The Hyperbolic Philanthropy of James Simon

James Simon (1851–1932), a Jewish cotton magnate from Berlin, was a museum benefactor of such magnitude that his current obscurity is astounding at best and a scandal at worst. As his biography finally emerges from anonymity, so does one story of the Jewish philanthropy that made Berlin a cultural capital.

MORE MAGNIFICENT THAN NEFERTITI?: Simon collected busts of Egyptian queens Tiye and Nefertiti. The latter is iconic, but this wooden carving of Tiye (on display in San Francisco) is arguably the more magnificent.

GREATER THAN NAPOLEON: James Simon (pictured here circa 1914) collected more Egyptian art than anyone but Napoleon, and donated it all to museums.

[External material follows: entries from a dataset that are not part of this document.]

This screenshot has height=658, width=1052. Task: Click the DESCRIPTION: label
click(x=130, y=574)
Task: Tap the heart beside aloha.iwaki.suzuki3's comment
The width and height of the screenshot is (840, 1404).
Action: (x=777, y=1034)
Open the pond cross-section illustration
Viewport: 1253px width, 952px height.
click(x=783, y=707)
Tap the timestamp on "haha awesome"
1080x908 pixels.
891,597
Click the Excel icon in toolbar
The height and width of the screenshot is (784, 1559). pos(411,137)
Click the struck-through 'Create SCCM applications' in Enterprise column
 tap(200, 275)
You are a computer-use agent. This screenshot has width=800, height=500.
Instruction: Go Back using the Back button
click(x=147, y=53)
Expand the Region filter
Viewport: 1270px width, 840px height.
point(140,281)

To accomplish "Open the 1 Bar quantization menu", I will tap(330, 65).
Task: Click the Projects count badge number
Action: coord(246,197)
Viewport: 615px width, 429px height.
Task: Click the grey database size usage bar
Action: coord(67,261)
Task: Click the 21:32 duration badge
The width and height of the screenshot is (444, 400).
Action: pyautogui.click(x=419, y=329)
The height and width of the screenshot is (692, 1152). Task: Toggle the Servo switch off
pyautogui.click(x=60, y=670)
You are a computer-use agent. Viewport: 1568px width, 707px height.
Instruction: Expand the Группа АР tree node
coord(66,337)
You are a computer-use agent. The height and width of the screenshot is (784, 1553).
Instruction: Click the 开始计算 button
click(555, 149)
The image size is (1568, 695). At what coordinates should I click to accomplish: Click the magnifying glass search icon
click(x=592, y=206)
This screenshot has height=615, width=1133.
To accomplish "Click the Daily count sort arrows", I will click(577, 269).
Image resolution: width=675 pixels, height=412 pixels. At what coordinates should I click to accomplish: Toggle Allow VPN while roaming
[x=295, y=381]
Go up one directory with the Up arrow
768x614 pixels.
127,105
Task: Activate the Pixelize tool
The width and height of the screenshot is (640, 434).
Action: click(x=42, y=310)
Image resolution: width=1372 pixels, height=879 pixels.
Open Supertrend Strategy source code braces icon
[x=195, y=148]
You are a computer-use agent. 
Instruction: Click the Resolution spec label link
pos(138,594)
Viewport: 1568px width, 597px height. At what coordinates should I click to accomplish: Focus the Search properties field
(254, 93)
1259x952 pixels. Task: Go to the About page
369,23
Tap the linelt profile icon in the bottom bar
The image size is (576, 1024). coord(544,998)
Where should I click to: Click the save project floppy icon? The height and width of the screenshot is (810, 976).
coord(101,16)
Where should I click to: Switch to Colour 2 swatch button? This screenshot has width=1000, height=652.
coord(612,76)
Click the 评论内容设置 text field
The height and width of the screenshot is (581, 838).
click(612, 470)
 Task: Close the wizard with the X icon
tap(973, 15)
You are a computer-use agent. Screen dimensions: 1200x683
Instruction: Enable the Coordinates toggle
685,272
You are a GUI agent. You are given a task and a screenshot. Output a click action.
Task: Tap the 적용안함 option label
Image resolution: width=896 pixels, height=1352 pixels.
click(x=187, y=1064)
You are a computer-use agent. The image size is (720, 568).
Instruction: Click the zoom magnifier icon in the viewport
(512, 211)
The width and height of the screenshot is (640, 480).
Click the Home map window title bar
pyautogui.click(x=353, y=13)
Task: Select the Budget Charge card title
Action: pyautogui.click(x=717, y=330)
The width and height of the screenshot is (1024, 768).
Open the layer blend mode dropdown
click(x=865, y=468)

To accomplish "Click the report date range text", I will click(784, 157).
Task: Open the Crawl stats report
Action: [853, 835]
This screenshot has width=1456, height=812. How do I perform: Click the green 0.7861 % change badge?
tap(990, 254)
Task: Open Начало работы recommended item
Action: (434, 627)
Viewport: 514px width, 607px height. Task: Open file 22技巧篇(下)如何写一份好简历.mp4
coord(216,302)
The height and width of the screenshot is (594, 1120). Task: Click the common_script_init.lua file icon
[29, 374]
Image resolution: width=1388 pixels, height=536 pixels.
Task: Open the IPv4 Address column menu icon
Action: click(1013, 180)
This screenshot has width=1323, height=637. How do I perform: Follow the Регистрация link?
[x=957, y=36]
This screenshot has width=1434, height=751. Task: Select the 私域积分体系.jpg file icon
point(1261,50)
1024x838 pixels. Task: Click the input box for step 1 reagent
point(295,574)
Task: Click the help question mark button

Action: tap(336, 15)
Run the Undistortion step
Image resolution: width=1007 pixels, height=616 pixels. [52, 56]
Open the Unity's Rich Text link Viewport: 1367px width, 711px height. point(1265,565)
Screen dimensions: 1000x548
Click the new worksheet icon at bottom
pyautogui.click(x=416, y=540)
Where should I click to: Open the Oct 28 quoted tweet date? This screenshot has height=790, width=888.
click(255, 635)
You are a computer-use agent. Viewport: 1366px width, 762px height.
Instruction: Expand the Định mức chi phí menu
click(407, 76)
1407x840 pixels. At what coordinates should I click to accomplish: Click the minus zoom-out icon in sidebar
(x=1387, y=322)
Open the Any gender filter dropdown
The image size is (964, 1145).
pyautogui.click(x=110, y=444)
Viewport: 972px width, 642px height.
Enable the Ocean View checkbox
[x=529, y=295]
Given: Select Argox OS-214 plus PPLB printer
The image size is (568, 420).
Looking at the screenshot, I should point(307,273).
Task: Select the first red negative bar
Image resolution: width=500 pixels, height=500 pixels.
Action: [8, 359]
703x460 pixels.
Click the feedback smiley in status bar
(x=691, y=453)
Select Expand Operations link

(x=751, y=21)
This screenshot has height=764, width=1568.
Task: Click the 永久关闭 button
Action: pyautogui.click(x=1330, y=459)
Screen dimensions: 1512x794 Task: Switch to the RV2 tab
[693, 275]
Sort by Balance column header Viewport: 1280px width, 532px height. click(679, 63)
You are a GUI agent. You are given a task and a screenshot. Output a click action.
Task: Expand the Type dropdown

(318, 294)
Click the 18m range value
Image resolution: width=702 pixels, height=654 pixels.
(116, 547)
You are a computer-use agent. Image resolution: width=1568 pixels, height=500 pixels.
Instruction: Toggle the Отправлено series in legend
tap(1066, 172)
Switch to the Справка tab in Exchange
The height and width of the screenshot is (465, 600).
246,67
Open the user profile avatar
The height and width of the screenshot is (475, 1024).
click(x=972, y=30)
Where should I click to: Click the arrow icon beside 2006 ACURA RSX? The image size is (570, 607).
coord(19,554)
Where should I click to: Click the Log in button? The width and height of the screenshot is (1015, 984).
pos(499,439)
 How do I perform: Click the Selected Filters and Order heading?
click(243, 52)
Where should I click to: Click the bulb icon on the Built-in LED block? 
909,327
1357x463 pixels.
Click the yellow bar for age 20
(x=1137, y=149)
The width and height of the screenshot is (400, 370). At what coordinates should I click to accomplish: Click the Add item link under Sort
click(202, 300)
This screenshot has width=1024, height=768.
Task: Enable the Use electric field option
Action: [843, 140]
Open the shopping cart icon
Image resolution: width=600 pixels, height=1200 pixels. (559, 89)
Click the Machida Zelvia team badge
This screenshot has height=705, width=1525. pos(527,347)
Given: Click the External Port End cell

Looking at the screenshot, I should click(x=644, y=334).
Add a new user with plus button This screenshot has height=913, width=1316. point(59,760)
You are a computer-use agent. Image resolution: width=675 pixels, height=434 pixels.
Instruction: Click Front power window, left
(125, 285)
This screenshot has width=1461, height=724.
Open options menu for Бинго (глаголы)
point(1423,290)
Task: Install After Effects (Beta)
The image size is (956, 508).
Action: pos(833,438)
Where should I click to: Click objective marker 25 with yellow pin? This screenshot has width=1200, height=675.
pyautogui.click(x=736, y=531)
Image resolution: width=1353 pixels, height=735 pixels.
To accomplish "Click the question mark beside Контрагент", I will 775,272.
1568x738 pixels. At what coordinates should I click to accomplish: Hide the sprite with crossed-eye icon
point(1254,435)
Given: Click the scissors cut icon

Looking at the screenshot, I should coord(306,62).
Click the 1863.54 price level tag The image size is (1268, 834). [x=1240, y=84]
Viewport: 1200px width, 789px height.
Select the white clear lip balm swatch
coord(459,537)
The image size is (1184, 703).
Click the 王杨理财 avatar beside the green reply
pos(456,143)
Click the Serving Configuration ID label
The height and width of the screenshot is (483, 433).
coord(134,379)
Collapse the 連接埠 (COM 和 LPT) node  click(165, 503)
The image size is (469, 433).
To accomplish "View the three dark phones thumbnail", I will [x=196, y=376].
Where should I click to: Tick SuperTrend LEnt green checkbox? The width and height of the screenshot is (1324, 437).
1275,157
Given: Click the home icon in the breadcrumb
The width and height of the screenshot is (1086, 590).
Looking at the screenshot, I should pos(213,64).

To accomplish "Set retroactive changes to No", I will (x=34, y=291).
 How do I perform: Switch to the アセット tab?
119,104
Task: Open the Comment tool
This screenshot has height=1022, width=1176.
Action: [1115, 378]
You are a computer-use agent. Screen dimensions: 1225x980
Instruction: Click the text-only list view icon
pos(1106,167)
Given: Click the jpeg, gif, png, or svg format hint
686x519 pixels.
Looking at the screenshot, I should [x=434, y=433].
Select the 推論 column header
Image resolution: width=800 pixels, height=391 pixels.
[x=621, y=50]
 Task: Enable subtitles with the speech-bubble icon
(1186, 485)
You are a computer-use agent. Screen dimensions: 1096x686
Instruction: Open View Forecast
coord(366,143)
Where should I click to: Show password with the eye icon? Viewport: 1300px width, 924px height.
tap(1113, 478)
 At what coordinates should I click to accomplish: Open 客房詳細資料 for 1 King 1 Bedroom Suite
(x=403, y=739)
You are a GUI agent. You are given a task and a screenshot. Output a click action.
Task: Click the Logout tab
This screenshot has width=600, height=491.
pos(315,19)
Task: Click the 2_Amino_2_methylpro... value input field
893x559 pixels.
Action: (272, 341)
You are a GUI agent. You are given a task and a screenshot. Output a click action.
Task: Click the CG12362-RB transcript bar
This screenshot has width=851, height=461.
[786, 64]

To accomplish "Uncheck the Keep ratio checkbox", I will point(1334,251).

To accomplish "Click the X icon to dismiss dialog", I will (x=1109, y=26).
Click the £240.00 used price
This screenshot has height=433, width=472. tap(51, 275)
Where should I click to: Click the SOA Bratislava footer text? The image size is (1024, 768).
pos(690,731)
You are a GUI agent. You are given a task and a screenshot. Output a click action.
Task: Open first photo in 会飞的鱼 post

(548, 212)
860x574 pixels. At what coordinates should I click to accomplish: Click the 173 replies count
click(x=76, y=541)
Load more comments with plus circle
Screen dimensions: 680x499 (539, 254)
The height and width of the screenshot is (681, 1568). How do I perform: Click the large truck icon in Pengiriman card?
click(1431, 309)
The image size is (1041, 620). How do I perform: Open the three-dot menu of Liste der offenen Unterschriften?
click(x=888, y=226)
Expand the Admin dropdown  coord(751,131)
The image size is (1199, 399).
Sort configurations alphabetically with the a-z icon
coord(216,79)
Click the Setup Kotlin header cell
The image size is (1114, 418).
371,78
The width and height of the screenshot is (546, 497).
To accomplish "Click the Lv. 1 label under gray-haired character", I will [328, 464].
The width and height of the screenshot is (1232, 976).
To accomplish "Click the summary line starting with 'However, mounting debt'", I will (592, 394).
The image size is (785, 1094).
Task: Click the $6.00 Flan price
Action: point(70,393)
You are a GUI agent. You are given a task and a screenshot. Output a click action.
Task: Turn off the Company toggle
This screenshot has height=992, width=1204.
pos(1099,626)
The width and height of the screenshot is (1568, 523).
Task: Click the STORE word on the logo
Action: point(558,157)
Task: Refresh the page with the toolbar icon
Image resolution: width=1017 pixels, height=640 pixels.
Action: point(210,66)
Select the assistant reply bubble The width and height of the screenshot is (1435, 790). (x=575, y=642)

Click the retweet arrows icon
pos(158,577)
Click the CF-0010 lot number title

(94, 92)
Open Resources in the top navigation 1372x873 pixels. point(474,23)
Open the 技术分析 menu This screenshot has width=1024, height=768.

And Berlin museums are hoping that the Jewish families who fled in the 1930s might write a new chapter.

Simon, a self-described Prussian Jew, is a difficult art-collecting act to follow, let alone equal. Starting in the late 1800s, he bought Venetian Renaissance paintings and medieval Christian sculpture, funded archaeological digs in Egypt and Mesopotamia (now Iraq), and eventually gave more than 20,000 objects to the museums of Berlin. The only collector who brought out more objects from Egypt was Napoleon; unlike Simon, the French emperor didn’t pay for them. And, unlike Napoleon, Simon gave away everything.

The serenely elegant head of the Egyptian Queen Nefertiti, unearthed in 1912, is the signature object of those rich collections. It is one of dozens of absolute masterpieces that Simon donated.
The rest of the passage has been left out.